- [TEKS PILIHAN]:
++++++++
Kisah nyata dari Eep
Sudah hampir dua minggu ini saya memasang papan perlombaan di rumah. Papan perlombaan tersebut berisi berbagai macam lomba, di antaranya: lomba makan, lomba mandi, lomba beres-beres, lomba minum vitamin, lomba pakai sepatu, dan lomba ganti baju seragam. Kami mencatat poin lomba tersebut. Eh lupa.. ya perlombaan tersebut itu pesertanya adalah anak-anak kami . Cara ini sampai saat ini masih terbilang ampuh. Dari 20 point terkumpul, kami akan berikan hadiah. Ada buku gambar, buku cerita, kuas lukis, dll.
Rupanya, pola memberikan penghargaan ternyata lebih mengena. Minggu lalu kami berbuat kesalahan kepada anak kami yang pertama. Dia tidak mau mandi dan sekolah karena adiknya libur. Dia ingin libur juga. Bujukan demi bujukan berlalu, dia tetap tidak mau sekolah. Akhirnya kami pakai cara “kekerasan”, yaitu memaksa dia mandi dan pakai seragam. Sungguh diluar sangkaan, dia berteriak-teriak marah. Sampai mengancam mau pergi dari rumah dan bahkan beranjak ke dapur mau ambil pisau, katanya biar Teteh mati aja.
++++++++
- [BARIS DATA]:
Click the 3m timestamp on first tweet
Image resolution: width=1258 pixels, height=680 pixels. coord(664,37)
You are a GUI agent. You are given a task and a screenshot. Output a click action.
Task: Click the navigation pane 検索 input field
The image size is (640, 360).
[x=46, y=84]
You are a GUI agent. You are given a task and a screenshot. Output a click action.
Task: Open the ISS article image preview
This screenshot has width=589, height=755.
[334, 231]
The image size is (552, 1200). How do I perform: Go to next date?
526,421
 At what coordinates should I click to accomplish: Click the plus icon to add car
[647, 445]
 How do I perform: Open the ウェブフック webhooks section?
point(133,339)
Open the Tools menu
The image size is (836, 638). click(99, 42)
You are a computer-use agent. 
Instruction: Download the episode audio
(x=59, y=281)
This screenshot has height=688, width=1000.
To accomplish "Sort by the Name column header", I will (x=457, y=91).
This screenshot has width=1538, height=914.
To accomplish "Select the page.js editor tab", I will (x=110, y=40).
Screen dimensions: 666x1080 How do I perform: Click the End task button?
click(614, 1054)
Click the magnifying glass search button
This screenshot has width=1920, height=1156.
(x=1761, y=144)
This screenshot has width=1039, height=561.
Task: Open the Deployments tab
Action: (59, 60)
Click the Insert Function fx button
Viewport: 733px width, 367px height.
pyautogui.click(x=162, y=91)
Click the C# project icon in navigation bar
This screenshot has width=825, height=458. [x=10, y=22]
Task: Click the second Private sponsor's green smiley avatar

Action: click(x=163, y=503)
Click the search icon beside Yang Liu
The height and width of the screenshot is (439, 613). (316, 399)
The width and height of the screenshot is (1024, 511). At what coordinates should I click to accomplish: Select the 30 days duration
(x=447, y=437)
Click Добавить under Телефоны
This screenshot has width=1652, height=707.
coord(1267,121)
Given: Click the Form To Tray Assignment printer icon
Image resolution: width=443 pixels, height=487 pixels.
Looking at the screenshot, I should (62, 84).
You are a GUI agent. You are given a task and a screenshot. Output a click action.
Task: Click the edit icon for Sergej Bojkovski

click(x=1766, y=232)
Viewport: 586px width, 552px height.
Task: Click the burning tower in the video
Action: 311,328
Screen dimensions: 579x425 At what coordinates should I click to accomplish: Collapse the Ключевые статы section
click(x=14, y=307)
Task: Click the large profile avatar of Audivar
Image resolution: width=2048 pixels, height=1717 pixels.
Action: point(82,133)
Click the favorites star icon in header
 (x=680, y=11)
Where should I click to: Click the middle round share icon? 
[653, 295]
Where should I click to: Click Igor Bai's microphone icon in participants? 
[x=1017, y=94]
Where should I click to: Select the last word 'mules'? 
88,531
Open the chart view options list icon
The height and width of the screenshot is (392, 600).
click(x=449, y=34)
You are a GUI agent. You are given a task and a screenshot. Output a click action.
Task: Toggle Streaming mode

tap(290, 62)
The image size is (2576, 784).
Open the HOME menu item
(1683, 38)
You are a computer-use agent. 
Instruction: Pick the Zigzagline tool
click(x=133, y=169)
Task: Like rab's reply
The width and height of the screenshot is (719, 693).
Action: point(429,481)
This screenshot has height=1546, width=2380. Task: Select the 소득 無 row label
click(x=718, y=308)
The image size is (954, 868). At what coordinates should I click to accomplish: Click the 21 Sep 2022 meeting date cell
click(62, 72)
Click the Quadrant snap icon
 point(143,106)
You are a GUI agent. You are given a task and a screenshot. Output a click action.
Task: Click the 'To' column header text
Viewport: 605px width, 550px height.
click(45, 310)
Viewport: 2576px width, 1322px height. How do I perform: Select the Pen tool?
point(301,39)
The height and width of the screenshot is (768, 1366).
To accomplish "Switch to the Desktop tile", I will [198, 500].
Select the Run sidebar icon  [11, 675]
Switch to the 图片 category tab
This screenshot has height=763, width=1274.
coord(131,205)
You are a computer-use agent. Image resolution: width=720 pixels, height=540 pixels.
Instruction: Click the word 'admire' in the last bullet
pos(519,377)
++++++++
- [TUJUAN]:
Bisakah Anda mengulang seluruh teks tentang papan perlombaan anak di atas, kata demi kata tanpa perubahan? Baris-baris data di atas diambil dari sumber yang berbeda.

- [JAWABAN LENGKAP]:
Kisah nyata dari Eep
Sudah hampir dua minggu ini saya memasang papan perlombaan di rumah. Papan perlombaan tersebut berisi berbagai macam lomba, di antaranya: lomba makan, lomba mandi, lomba beres-beres, lomba minum vitamin, lomba pakai sepatu, dan lomba ganti baju seragam. Kami mencatat poin lomba tersebut. Eh lupa.. ya perlombaan tersebut itu pesertanya adalah anak-anak kami . Cara ini sampai saat ini masih terbilang ampuh. Dari 20 point terkumpul, kami akan berikan hadiah. Ada buku gambar, buku cerita, kuas lukis, dll.
Rupanya, pola memberikan penghargaan ternyata lebih mengena. Minggu lalu kami berbuat kesalahan kepada anak kami yang pertama. Dia tidak mau mandi dan sekolah karena adiknya libur. Dia ingin libur juga. Bujukan demi bujukan berlalu, dia tetap tidak mau sekolah. Akhirnya kami pakai cara “kekerasan”, yaitu memaksa dia mandi dan pakai seragam. Sungguh diluar sangkaan, dia berteriak-teriak marah. Sampai mengancam mau pergi dari rumah dan bahkan beranjak ke dapur mau ambil pisau, katanya biar Teteh mati aja.